Dataset records:
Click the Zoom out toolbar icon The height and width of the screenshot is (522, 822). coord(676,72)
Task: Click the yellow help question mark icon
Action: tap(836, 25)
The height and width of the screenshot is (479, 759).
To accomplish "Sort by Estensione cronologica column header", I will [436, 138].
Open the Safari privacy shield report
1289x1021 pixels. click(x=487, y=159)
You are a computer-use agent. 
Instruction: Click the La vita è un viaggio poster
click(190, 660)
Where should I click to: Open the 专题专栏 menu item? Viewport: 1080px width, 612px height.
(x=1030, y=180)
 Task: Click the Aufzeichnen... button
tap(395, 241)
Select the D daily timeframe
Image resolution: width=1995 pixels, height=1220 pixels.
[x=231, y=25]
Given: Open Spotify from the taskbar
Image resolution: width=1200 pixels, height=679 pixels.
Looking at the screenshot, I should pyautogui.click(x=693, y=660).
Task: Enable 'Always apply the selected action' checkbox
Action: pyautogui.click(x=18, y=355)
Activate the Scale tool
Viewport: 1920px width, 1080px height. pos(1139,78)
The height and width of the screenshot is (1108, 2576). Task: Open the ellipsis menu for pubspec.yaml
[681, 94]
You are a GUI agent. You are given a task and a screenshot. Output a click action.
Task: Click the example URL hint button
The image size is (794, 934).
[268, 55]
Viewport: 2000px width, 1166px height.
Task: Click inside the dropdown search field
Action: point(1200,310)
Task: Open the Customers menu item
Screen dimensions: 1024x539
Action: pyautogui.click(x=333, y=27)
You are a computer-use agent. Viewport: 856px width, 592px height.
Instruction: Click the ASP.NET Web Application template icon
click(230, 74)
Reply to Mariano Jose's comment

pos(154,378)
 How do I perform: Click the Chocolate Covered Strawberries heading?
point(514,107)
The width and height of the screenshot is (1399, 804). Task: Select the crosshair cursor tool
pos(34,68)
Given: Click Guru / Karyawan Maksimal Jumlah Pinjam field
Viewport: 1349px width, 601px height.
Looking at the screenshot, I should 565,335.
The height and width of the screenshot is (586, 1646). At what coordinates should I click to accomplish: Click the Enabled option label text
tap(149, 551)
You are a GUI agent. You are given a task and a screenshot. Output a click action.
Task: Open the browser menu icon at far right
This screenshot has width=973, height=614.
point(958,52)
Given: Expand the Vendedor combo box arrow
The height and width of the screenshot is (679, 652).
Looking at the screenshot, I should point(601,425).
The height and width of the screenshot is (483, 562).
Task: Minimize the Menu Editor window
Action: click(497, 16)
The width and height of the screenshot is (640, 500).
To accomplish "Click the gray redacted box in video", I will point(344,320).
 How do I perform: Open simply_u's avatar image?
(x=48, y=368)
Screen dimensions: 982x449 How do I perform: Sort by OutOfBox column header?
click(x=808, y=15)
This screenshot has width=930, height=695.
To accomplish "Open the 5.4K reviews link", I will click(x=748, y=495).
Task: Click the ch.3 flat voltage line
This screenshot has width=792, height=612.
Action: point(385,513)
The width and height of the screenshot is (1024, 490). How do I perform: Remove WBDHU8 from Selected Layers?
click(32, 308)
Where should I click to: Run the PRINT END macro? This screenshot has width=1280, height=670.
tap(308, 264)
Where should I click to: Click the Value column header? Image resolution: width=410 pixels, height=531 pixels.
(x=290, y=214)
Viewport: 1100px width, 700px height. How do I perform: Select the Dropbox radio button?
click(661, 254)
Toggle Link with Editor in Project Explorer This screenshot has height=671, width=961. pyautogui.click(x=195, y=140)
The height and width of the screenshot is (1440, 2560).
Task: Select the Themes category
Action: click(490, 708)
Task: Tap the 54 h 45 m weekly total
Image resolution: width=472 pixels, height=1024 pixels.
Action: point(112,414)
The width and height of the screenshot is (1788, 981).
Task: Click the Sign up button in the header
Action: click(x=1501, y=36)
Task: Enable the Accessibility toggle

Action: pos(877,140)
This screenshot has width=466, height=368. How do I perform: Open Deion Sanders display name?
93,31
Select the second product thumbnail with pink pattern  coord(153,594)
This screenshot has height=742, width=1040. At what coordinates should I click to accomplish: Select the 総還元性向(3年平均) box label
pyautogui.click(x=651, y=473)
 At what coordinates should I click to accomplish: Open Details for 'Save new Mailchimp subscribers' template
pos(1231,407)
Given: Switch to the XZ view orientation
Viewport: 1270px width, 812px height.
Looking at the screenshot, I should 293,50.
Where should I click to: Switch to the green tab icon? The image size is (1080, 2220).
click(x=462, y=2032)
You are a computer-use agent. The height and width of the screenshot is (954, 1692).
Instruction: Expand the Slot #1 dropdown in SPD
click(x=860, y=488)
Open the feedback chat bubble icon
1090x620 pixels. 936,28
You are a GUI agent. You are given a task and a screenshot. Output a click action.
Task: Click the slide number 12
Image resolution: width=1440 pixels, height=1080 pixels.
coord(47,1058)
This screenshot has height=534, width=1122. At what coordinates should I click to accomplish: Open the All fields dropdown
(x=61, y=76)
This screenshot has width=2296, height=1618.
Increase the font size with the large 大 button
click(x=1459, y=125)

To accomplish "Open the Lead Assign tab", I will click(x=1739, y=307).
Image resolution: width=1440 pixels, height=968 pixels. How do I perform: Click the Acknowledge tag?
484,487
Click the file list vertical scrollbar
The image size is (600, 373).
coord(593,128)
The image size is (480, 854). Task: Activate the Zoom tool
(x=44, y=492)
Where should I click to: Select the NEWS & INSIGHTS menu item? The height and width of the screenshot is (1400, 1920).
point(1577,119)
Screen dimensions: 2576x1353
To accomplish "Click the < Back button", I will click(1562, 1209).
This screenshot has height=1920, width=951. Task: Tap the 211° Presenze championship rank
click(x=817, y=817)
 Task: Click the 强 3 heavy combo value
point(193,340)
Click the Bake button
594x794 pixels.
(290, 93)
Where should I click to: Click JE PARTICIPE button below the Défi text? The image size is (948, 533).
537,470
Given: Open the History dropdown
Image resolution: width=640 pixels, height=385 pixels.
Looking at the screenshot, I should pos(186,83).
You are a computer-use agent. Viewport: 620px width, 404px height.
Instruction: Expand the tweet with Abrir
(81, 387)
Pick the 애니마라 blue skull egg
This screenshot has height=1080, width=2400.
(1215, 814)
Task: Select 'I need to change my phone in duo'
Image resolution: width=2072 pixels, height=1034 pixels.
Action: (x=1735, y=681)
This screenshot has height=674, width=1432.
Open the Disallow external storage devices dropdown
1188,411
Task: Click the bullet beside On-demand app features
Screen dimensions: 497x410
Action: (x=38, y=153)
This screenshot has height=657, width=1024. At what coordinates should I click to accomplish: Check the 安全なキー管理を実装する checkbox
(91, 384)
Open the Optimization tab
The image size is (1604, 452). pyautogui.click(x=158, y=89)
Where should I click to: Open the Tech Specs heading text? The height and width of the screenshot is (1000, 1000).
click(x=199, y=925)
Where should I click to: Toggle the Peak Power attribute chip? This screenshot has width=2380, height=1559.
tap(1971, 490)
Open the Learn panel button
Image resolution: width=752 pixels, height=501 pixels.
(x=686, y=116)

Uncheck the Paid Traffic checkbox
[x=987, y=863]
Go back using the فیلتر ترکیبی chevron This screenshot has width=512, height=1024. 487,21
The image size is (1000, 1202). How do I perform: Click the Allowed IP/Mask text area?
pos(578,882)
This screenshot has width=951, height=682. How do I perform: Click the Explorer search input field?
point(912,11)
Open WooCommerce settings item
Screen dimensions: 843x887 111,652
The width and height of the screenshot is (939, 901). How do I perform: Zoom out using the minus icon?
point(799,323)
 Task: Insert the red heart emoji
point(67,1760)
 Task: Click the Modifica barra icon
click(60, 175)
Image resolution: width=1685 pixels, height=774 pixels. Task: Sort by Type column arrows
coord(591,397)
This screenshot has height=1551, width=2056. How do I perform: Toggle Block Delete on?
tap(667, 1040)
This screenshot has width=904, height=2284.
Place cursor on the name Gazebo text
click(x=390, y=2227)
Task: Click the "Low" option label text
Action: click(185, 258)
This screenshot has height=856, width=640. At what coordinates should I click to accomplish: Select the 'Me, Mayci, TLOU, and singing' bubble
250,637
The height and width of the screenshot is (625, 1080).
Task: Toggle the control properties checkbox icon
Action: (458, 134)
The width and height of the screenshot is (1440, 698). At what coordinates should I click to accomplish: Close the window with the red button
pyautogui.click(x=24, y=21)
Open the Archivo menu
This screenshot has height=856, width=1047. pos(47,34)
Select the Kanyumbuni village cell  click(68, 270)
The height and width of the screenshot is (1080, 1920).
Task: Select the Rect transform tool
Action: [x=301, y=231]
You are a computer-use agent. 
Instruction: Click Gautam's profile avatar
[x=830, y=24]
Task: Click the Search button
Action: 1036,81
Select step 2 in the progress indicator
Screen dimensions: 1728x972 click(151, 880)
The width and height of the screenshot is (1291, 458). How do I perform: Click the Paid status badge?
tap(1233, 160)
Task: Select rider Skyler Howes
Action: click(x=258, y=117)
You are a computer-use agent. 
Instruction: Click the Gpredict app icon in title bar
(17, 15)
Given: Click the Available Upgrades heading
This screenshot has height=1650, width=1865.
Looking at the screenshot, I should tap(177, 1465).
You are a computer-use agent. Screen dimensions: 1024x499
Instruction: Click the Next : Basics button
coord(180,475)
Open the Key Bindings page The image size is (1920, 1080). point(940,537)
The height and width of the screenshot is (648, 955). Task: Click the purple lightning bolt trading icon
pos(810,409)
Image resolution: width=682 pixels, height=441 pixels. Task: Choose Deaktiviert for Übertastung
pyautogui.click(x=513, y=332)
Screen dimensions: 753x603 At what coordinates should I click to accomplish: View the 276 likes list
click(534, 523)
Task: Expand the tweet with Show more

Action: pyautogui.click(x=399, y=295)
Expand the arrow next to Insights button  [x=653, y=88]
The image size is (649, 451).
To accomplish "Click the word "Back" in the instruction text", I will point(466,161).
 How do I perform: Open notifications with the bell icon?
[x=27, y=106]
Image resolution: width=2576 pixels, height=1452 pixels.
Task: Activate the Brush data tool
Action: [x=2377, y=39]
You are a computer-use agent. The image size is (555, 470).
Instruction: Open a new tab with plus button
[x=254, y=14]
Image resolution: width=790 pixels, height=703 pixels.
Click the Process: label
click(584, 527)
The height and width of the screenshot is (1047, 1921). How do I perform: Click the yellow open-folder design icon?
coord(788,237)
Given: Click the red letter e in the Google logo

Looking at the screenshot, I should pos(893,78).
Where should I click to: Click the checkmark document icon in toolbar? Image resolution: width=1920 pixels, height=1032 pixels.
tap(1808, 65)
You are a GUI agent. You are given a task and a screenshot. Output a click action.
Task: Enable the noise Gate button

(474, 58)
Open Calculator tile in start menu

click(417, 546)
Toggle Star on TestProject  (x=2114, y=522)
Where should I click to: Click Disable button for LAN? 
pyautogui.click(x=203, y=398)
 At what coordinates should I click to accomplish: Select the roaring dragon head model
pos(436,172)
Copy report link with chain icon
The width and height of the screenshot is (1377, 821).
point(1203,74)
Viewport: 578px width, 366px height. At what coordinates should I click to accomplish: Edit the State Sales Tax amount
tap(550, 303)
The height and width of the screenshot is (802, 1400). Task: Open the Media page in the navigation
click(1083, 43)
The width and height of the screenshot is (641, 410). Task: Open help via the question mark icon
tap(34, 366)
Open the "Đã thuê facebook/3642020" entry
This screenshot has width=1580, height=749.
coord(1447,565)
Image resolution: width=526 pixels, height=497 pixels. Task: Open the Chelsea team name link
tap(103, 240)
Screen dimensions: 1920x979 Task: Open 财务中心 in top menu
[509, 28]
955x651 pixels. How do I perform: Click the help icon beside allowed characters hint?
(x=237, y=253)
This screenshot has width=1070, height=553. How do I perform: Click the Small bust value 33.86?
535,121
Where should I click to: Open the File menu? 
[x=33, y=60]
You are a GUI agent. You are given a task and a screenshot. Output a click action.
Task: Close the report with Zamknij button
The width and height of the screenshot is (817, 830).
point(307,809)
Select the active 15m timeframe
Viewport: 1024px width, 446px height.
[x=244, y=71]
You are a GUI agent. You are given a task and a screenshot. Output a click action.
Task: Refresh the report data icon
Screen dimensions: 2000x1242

- _Task to complete_
Present the lines from the beginning of the dataset records through the line containing "[x=231, y=25]", including both ends, as a numbered list with blank lines omitted.

- _Finished answer_
1. Click the Zoom out toolbar icon The height and width of the screenshot is (522, 822). coord(676,72)
2. Task: Click the yellow help question mark icon
3. Action: tap(836, 25)
4. The height and width of the screenshot is (479, 759).
5. To accomplish "Sort by Estensione cronologica column header", I will [436, 138].
6. Open the Safari privacy shield report
7. 1289x1021 pixels. click(x=487, y=159)
8. You are a computer-use agent. 
9. Instruction: Click the La vita è un viaggio poster
10. click(190, 660)
11. Where should I click to: Open the 专题专栏 menu item? Viewport: 1080px width, 612px height.
12. (x=1030, y=180)
13.  Task: Click the Aufzeichnen... button
14. tap(395, 241)
15. Select the D daily timeframe
16. Image resolution: width=1995 pixels, height=1220 pixels.
17. [x=231, y=25]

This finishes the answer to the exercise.